When he started the business, “there were exclusions … to prevent Japanese from assimilating. It was quite difficult to be accepted by the white society,” Yasuo Hamano stated in the company history. “At the time, the availability of capital for businesses was limited … There were daily hardships for close to 20 years.”
Tak Hamano wrote, “My father used to drive his truck up and down the state selling the rice crackers to the small Japanese mom-and-pop grocery stores. This was during the ‘20s and ‘30s when there were no freeways and many times only dirt roads. He would be gone for days at a time to sell and deliver the rice crackers.”
In Southern California, supplying the popular fortune cookies to that era’s 125 to 150 Issei-operated small Chinese restaurants became a steady source of revenue for Umeya.

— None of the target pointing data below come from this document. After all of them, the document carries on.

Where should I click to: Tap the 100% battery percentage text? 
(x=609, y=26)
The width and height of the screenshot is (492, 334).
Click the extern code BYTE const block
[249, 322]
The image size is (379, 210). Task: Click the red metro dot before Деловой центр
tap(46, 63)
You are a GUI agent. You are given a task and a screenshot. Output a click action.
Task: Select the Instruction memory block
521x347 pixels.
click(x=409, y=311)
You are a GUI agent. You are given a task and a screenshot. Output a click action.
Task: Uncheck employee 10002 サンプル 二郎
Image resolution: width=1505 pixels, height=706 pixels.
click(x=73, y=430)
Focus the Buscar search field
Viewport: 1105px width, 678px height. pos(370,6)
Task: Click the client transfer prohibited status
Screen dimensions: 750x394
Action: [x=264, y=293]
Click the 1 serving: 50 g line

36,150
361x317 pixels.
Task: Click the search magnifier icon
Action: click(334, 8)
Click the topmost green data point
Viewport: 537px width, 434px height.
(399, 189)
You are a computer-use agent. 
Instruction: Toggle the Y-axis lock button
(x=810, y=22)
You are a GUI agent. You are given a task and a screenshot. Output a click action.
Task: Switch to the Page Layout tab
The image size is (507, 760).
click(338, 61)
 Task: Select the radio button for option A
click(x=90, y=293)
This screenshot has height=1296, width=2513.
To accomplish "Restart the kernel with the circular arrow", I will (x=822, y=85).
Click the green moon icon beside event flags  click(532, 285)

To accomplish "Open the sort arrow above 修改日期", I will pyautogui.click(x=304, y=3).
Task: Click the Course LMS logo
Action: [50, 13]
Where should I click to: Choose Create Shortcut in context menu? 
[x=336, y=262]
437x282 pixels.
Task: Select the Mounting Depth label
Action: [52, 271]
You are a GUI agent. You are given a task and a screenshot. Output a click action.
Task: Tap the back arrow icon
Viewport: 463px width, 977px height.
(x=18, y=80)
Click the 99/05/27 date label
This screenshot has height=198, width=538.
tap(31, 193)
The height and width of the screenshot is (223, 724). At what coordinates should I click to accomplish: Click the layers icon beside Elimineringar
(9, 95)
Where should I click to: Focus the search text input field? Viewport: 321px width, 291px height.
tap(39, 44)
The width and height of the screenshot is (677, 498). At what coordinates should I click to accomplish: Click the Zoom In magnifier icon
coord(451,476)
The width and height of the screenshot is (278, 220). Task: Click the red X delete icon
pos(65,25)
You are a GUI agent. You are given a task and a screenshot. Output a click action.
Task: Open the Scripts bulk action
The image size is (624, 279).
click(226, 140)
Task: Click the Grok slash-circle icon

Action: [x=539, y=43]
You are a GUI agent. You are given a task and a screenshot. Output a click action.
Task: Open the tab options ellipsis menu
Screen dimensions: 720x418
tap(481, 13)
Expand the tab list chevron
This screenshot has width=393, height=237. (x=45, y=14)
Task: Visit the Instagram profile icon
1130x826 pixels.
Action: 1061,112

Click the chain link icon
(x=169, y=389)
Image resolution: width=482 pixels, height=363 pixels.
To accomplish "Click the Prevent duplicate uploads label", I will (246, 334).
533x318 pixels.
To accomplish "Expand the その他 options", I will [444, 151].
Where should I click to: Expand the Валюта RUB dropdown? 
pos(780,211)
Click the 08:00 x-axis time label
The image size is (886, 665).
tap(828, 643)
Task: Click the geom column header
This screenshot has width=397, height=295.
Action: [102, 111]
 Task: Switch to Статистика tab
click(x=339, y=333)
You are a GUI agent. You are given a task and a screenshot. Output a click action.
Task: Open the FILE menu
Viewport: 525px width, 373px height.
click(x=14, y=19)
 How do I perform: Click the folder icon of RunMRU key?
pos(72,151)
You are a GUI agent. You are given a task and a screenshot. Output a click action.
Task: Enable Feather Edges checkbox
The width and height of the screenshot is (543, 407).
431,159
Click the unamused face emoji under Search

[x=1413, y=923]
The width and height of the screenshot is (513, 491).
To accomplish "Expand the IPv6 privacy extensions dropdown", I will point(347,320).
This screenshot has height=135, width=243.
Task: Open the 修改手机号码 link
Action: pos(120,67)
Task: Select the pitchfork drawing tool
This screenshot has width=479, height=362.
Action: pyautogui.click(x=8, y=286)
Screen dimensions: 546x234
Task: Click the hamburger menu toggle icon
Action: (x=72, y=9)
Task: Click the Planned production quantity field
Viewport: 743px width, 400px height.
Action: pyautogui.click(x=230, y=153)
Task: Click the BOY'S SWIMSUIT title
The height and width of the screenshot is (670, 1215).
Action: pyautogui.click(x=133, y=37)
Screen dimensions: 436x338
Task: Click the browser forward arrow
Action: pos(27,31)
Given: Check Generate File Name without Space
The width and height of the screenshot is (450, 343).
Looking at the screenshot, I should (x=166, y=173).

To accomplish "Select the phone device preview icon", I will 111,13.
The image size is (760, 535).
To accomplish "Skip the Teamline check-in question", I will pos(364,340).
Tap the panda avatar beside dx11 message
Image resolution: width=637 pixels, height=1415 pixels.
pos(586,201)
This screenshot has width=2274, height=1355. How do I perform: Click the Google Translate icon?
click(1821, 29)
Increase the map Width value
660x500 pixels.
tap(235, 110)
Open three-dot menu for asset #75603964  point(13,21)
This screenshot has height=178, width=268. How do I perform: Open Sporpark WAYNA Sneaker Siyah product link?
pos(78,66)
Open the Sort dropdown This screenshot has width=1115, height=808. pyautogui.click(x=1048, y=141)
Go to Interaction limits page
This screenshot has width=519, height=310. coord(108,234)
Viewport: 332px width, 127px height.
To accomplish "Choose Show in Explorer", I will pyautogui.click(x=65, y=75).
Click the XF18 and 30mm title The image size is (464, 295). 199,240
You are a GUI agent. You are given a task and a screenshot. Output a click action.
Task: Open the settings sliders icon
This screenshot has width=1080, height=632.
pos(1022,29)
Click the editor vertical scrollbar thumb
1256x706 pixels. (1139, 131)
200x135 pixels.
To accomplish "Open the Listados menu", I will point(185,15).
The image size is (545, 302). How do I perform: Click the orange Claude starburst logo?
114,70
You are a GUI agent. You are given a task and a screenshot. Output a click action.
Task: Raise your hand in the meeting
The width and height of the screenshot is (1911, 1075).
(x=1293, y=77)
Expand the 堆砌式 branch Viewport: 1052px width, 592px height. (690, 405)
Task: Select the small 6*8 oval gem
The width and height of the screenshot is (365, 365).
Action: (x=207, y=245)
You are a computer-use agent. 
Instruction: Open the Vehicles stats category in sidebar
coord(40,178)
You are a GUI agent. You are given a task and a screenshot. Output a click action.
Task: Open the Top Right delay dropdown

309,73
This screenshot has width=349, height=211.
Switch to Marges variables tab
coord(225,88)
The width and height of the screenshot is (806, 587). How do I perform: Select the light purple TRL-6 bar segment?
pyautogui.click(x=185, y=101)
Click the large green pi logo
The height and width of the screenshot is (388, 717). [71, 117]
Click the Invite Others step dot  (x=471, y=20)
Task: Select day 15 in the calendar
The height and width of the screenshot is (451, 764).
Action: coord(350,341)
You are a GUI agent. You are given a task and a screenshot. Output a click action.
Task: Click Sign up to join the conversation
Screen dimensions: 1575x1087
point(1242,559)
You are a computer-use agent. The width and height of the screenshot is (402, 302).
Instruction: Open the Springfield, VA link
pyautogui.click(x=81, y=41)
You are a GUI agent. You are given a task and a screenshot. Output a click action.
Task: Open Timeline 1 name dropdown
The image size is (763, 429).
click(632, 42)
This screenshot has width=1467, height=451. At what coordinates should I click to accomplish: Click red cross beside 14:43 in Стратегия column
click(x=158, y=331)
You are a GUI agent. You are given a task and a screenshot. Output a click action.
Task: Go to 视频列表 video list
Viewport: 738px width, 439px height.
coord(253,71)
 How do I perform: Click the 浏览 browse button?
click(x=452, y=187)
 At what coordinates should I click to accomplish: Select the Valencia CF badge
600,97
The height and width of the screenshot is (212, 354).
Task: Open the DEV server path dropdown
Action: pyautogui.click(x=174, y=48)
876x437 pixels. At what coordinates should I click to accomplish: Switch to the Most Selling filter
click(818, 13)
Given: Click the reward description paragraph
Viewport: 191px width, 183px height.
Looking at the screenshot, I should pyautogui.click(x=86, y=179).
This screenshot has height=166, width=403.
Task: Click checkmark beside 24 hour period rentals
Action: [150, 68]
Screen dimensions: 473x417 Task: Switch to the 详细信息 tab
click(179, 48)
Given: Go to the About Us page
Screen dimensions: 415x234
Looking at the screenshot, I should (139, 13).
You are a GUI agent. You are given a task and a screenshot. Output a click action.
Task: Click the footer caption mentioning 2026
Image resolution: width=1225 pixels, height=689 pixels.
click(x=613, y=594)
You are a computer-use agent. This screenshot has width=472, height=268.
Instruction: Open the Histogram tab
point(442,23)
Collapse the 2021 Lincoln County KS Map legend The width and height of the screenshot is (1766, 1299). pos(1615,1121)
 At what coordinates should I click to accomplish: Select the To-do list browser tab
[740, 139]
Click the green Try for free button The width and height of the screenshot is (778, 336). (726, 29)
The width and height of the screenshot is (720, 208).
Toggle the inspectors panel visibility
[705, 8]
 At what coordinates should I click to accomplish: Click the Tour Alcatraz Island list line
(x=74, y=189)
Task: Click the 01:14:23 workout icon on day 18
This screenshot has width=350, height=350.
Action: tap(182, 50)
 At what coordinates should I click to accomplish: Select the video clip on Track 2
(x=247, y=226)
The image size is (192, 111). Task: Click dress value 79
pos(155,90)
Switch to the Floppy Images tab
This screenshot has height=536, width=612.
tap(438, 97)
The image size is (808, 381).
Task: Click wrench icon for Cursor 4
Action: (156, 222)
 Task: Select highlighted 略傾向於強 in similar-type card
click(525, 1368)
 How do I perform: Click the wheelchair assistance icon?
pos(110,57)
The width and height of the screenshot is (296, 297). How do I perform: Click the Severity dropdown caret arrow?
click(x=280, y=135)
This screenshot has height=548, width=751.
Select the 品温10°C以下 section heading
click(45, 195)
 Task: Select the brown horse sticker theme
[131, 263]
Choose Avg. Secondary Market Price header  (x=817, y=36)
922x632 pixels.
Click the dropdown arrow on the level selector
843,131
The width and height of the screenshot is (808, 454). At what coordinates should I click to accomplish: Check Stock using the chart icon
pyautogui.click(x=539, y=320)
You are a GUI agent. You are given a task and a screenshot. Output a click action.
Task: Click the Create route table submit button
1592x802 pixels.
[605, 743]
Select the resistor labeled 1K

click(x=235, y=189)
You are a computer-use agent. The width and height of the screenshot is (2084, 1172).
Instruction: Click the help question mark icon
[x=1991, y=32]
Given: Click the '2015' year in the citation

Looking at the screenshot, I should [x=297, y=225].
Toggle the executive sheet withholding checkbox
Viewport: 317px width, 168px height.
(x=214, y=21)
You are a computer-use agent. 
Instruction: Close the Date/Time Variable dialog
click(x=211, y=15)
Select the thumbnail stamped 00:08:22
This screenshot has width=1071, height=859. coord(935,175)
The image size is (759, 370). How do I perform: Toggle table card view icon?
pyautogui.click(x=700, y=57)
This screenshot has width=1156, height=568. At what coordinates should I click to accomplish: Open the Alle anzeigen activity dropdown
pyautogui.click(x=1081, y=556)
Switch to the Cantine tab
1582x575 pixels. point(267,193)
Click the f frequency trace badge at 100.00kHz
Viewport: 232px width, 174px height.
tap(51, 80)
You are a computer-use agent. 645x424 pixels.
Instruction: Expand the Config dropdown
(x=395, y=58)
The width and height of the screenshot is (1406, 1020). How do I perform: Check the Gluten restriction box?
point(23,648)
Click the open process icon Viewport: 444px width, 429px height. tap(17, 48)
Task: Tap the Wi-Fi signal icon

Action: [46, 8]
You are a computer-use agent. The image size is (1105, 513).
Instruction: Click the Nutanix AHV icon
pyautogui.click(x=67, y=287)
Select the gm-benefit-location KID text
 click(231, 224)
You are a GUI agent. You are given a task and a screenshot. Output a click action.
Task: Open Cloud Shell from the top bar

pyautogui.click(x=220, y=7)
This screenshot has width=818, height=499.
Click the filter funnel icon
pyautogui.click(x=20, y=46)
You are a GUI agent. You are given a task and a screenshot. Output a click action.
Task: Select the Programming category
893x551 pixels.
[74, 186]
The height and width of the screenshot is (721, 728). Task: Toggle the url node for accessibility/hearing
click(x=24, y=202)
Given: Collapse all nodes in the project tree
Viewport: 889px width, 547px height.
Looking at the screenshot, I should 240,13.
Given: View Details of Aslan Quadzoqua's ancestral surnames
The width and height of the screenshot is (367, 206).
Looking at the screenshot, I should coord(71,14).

In prewar Los Angeles, Umeya’s factory was located on Weller Street (now Weller Court), a street with many small family businesses such as barber shops, dry cleaners, udon eateries, pool halls and small hotels.
Incarcerated During WWII
Umeya remained in Little Tokyo until World War II, when the U.S. government expelled all persons of Japanese ancestry from the West Coast and incarcerated 120,000 Nikkei in America’s concentration camps.
The Hamanos were among detainees sent initially to Santa Anita, a race track converted into an assembly center. After several months at Santa Anita, the Hamano family was shipped to Rohwer (Ark.) camp.
“It was very difficult for Tak and his father and uncles to go to camp,” June Aochi Berk, an old friend whose family was also incarcerated at Rohwer, stated via e-mail.
“He was in college at the time of the evacuation. The family had to close up their manufacturing plant and store all their equipment … They had to leave everything behind.”
In 1944, with encouragement from the War Relocation Authority, the Hamanos left Rohwer and moved to Denver, where Umeya set up shop. The Hamano family “had to start from scratch,” Aochi Berk related. “Umeya and Mikawaya confectionary stores were very popular during wartime and in the postwar resettlement period … They were the only places to buy senbei and manju and mochi.”
Umeya Returns to L.A.
After the war, Yasuo Hamano moved Umeya back to Los Angeles in 1950, and took up where they left off before the wartime incarceration. They continued to make and sell their popular senbei and arare in large numbers.
A new generation of Nikkei has discovered Umeya’s products, Tak Hamano wrote. In addition, non-Japanese people have found in Umeya’s products a healthy alternative to other snacks.
Umeya, which employed approximately 30 workers and reported annual sales of approximately $4 million, sold its products not only to Japanese stores but also to mainstream supermarkets, on Amazon, and its fortune cookies were featured by McDonald’s in a 1986 campaign.
“I love Umeya senbei,” stated Aochi Berk. “They had so many different varieties of senbei at one time. My favorite was the fortune cookies … I used to have Tak put in special ‘fortunes’ for me to announce special events — engagement announcements, weddings, and births. Any occasion was made special with Umeya Fortune Cookies.”
Umeya always tried to be a part of the community, donating senbei to every basketball, baseball, golf tournament, and church events, but Tak Hamano never wanted any credit, Aochi Berk stated. “I think for Tak … except for the days in camp and in Denver during the war, his home was always Little Tokyo.”
According to the Los Angeles Times, Rex Hamano, who took over as president after his father Tak Hamano died, said closing Umeya was a family decision.
With the closing of Umeya and the sale of Mikawaya, the confectionery company, to a private equity firm, the only long-lasting family businesses left in Little Tokyo are Fugetsu-do confectionary store, S.K. Uyeda department store, Bunka-do gift shop and the Rafu Shimpo newspaper.